• _AIM OF THE TASK_
A faithful copy of every record is needed here. Images must not appear in it.

+ + +

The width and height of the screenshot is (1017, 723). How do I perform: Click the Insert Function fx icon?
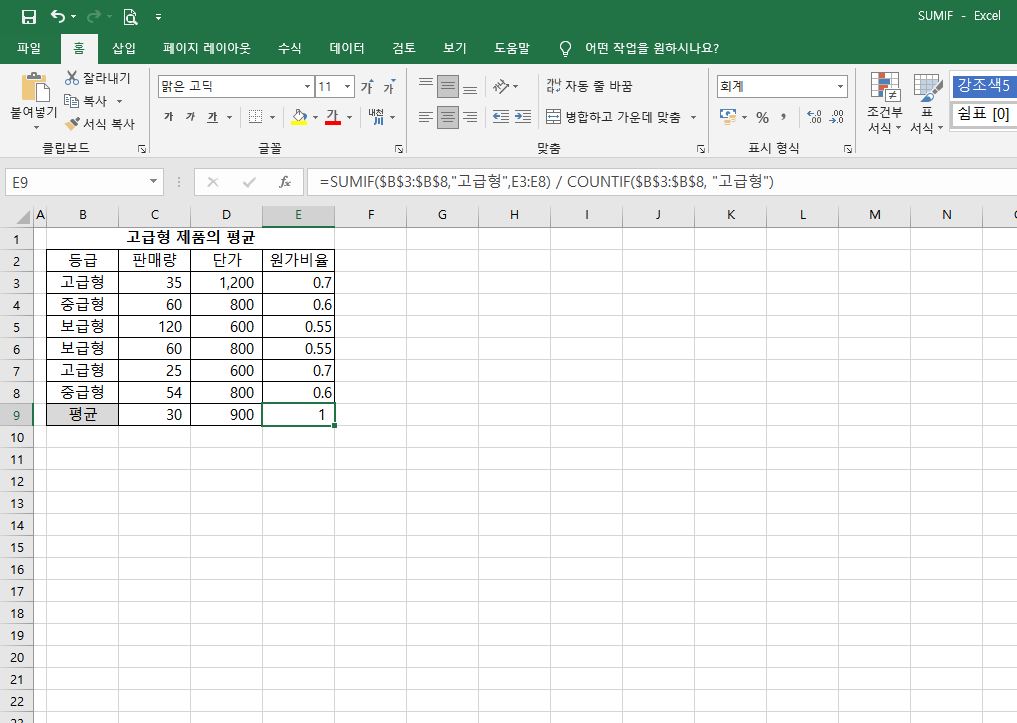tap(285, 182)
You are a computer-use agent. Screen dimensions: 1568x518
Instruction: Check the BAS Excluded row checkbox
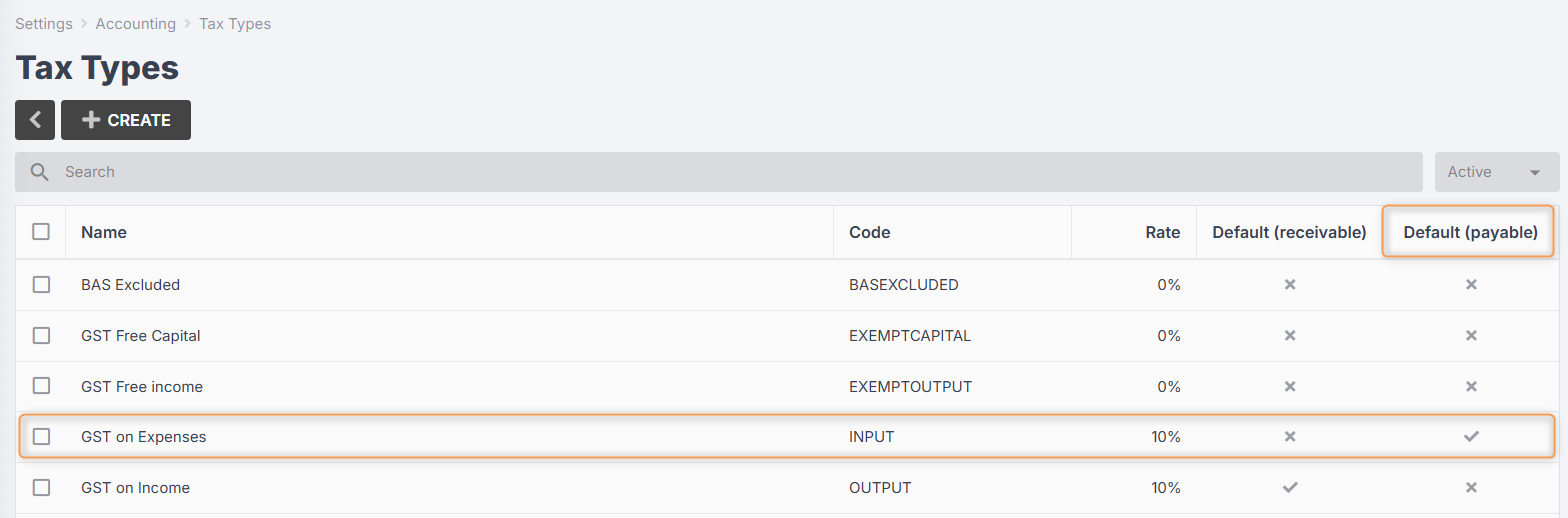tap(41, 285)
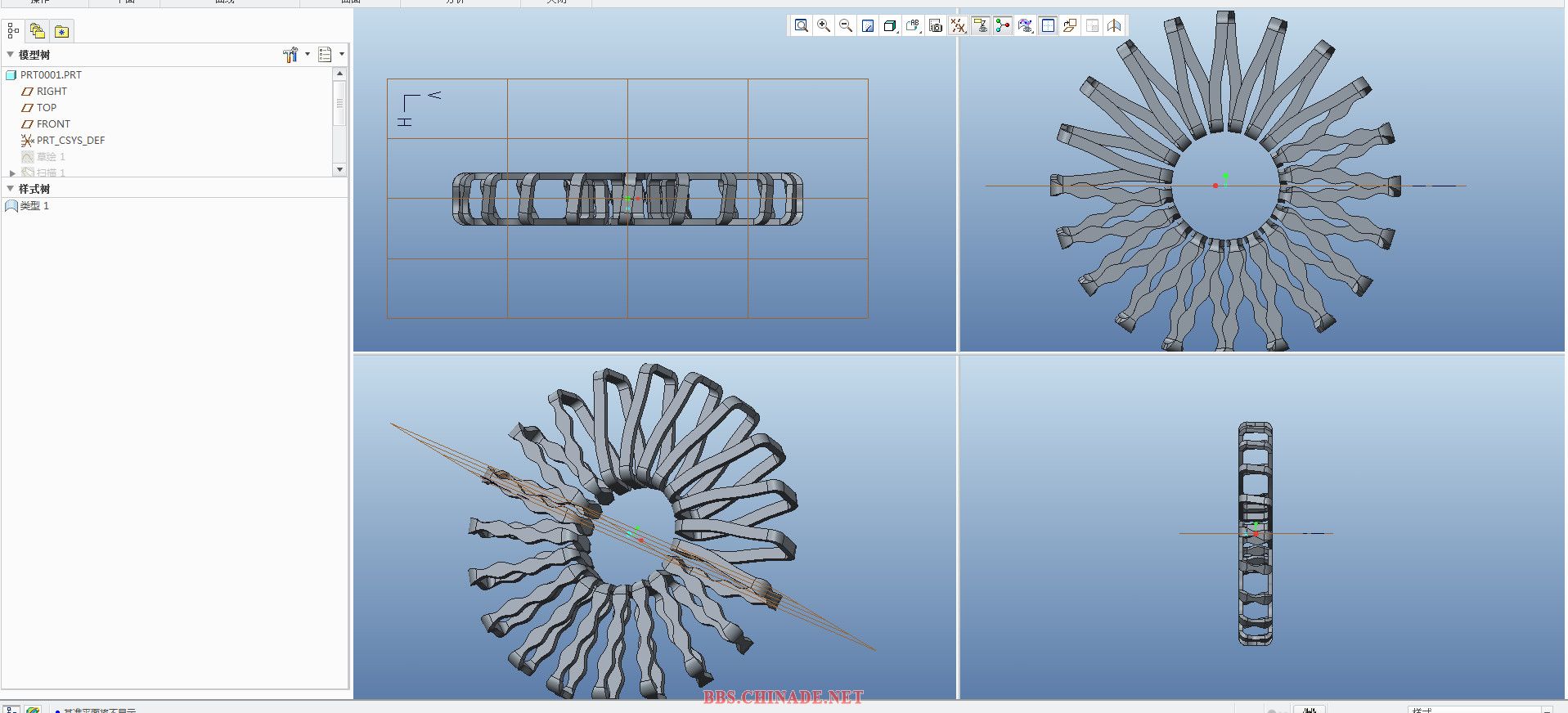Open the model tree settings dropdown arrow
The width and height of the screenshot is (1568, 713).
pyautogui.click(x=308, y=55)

+ + +

• _SOLUTION TO THE EXERCISE_
The width and height of the screenshot is (1017, 723). How do I perform: Click the Insert Function fx icon?
tap(285, 182)
You are a computer-use agent. Screen dimensions: 1568x518
Instruction: Check the BAS Excluded row checkbox
tap(41, 285)
Open the model tree settings dropdown arrow
The width and height of the screenshot is (1568, 713).
pyautogui.click(x=308, y=55)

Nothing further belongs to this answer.